Reproduce word for word the lines between those holding "Given: Open Seeds, sesame seeds food entry" and "Choose the white bird accessory icon", inclusive, and nothing else from the data below.

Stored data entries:
────────────────────
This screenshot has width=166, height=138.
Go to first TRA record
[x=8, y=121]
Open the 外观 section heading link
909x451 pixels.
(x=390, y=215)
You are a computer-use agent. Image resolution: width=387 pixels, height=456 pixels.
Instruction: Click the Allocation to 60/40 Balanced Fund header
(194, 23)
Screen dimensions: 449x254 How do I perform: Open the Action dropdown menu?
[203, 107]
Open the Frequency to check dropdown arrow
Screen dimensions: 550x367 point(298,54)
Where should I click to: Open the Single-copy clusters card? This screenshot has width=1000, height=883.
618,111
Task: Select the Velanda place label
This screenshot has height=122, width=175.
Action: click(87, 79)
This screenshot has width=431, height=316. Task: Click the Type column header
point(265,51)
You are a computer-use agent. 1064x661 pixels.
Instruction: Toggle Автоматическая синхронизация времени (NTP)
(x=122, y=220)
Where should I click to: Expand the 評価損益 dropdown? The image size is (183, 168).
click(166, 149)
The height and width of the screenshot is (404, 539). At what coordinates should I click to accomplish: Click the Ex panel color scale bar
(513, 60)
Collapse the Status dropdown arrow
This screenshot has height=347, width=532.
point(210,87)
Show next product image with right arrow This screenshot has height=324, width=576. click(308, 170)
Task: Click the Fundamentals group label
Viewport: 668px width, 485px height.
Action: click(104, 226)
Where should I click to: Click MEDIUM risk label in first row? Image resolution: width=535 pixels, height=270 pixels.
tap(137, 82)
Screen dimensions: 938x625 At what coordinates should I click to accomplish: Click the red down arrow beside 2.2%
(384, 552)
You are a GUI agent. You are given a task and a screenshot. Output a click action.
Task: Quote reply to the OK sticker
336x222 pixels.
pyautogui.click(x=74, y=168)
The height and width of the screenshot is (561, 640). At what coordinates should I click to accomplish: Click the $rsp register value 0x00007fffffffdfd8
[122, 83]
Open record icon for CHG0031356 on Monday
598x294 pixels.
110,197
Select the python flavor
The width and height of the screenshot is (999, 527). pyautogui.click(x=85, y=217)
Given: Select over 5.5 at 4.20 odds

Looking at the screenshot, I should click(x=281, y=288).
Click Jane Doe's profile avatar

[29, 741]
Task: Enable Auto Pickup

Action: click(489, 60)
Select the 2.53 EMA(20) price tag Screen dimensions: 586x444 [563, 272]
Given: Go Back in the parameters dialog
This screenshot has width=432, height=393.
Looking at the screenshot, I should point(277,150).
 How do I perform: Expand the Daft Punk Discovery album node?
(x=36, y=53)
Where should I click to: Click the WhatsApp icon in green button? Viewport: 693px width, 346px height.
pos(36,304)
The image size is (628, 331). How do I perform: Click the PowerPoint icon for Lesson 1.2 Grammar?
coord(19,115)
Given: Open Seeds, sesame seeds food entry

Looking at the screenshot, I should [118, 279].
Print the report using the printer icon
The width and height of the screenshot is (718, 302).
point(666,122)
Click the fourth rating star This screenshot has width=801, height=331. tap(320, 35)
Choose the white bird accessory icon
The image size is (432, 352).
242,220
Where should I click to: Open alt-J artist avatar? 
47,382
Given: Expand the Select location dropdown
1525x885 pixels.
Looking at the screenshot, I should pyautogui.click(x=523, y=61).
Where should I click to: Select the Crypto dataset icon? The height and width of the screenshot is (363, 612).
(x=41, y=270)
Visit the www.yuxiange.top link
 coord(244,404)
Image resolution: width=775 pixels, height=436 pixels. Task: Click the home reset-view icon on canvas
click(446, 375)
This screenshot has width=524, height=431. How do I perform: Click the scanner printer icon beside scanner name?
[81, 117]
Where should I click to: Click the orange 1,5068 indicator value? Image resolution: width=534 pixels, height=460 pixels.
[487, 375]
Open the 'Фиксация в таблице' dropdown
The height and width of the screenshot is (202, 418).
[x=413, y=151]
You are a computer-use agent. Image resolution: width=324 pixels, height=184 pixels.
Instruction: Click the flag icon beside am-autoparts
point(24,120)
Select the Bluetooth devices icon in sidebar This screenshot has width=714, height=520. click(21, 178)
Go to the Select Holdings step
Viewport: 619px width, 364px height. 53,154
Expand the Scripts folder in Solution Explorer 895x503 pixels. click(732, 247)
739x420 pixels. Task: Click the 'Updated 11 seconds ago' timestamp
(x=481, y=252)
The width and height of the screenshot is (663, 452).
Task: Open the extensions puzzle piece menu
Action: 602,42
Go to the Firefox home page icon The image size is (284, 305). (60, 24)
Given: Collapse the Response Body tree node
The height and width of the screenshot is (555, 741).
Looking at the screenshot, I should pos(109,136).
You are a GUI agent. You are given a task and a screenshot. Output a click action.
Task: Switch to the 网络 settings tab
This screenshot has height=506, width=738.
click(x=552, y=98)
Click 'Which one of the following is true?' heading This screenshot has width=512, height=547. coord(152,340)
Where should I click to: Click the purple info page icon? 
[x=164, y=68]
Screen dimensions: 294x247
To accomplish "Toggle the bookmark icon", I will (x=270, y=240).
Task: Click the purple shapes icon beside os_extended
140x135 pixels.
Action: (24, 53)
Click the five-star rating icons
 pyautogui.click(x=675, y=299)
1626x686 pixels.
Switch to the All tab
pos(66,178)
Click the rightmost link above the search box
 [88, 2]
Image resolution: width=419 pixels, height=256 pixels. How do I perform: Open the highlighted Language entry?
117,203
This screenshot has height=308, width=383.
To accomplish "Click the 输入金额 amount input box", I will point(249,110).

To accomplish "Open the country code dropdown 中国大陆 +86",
────────────────────
RESULT:
Given: Open Seeds, sesame seeds food entry

Looking at the screenshot, I should [118, 279].
Print the report using the printer icon
The width and height of the screenshot is (718, 302).
point(666,122)
Click the fourth rating star This screenshot has width=801, height=331. tap(320, 35)
Choose the white bird accessory icon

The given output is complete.